Activity. Exclude the pictures. Transcribe, exactly as written, the lines from the one with "Instruction: Click the" through the end of the entries below.

[Opening Task input section]

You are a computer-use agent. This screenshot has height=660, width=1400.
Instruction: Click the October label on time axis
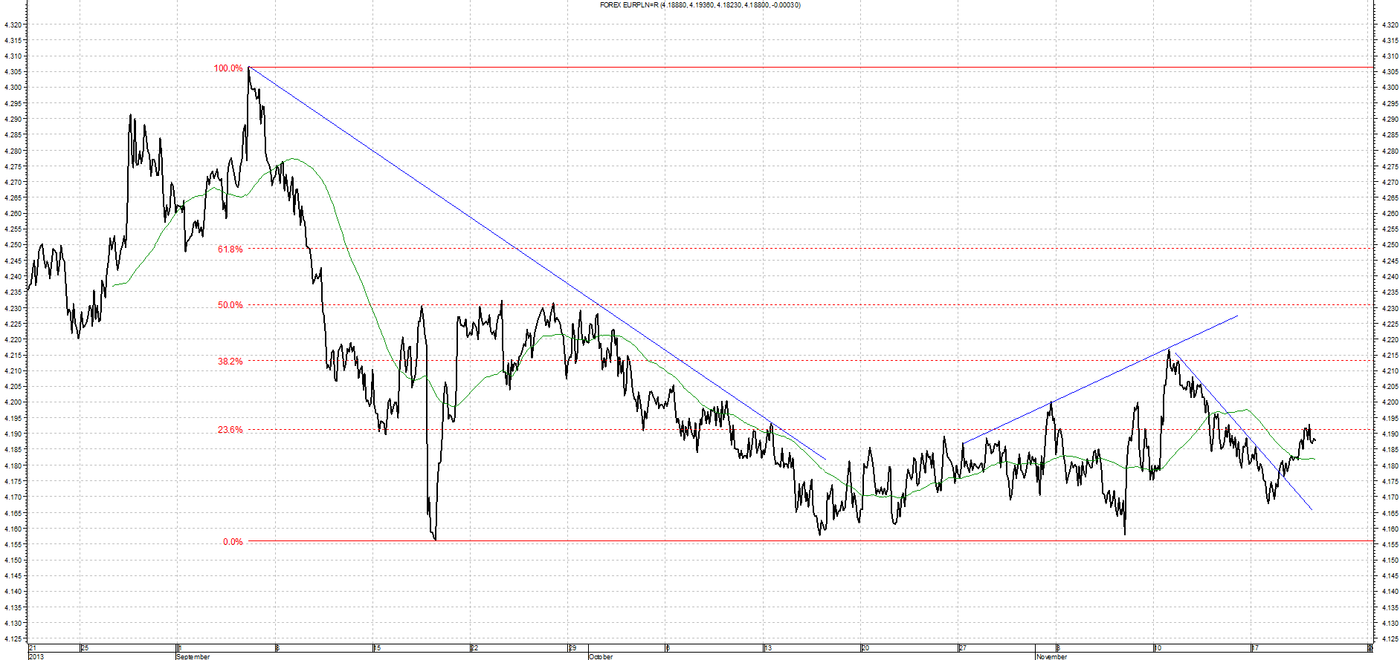[x=600, y=657]
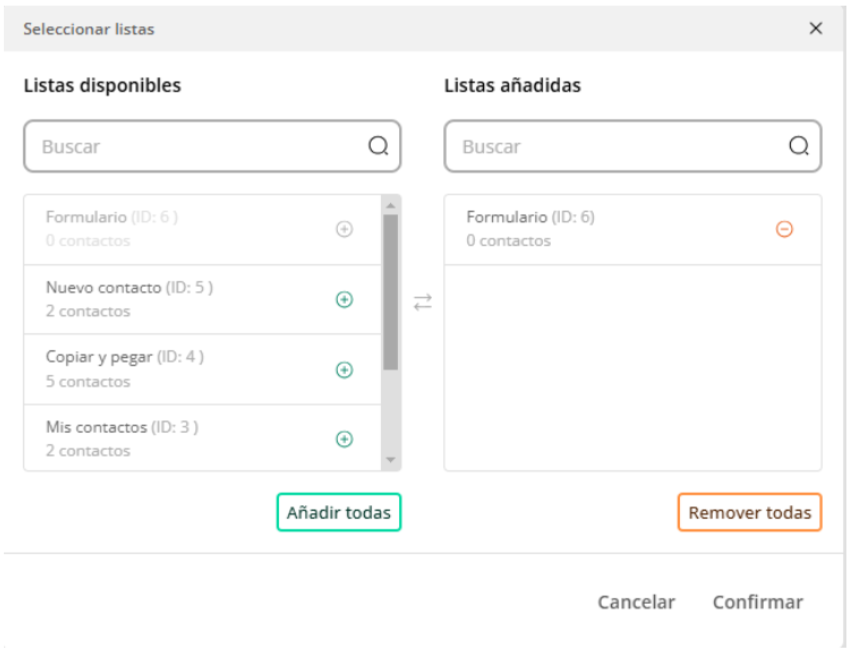Viewport: 858px width, 663px height.
Task: Click scrollbar down arrow in available lists
Action: pyautogui.click(x=391, y=460)
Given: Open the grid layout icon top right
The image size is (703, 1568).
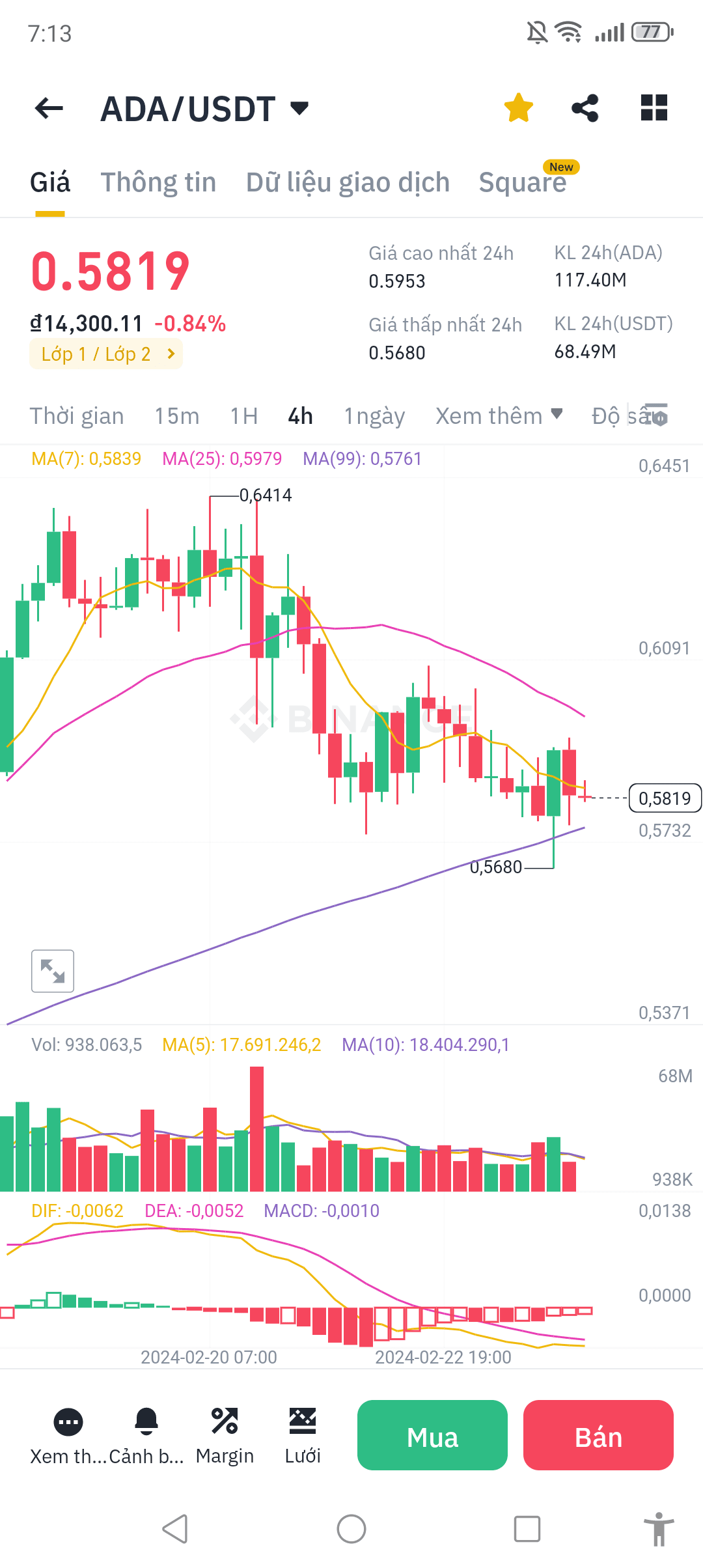Looking at the screenshot, I should tap(653, 107).
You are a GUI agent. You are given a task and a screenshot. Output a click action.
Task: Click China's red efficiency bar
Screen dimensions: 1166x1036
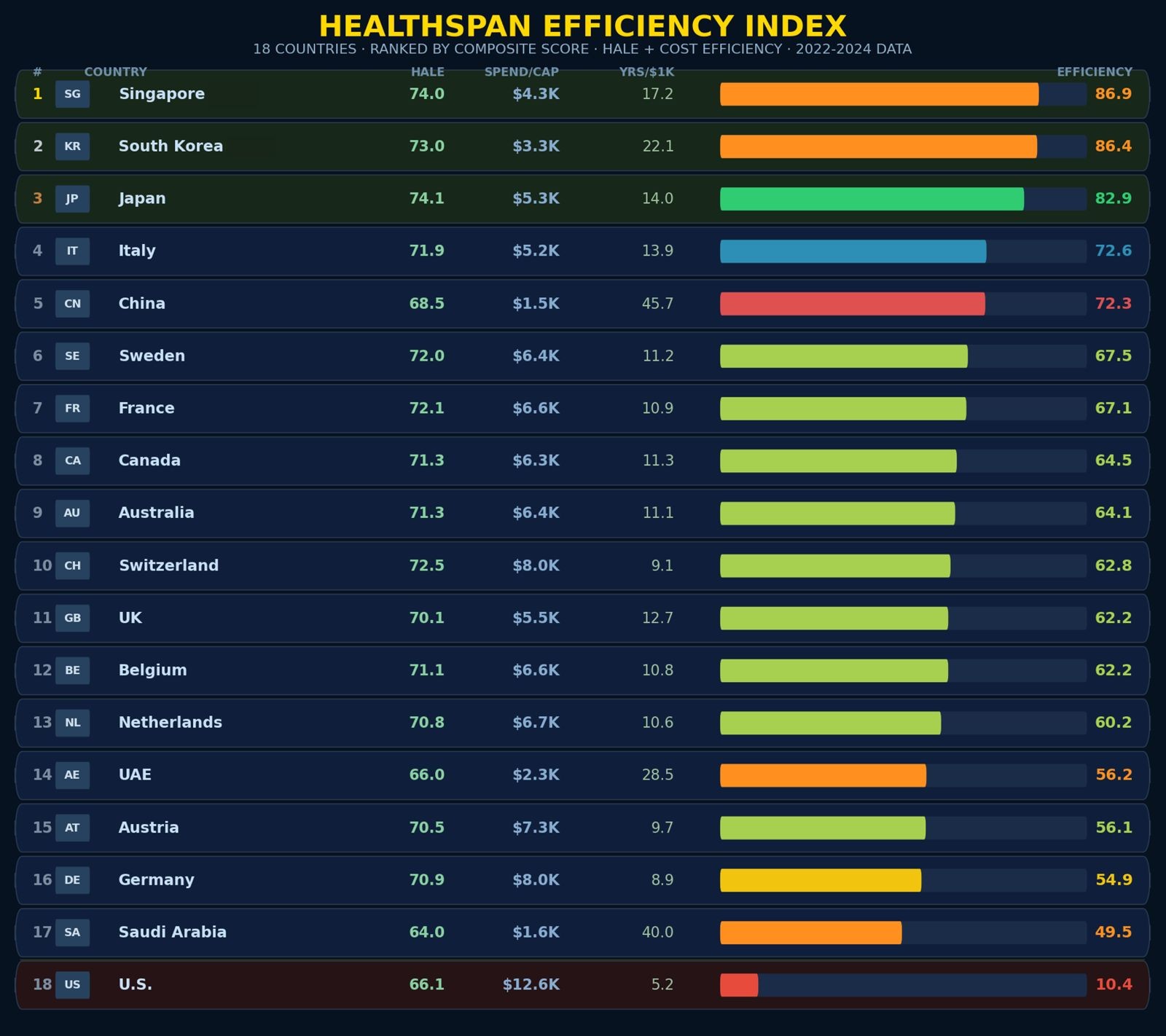[853, 304]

[Closing Task input section]

Response.
Instruction: Click the October label on time axis
[x=600, y=657]
Viewport: 858px width, 663px height.
Task: Click scrollbar down arrow in available lists
Action: pyautogui.click(x=391, y=460)
Given: Open the grid layout icon top right
The image size is (703, 1568).
Looking at the screenshot, I should tap(653, 107).
You are a GUI agent. You are given a task and a screenshot. Output a click action.
Task: Click China's red efficiency bar
Screen dimensions: 1166x1036
[853, 304]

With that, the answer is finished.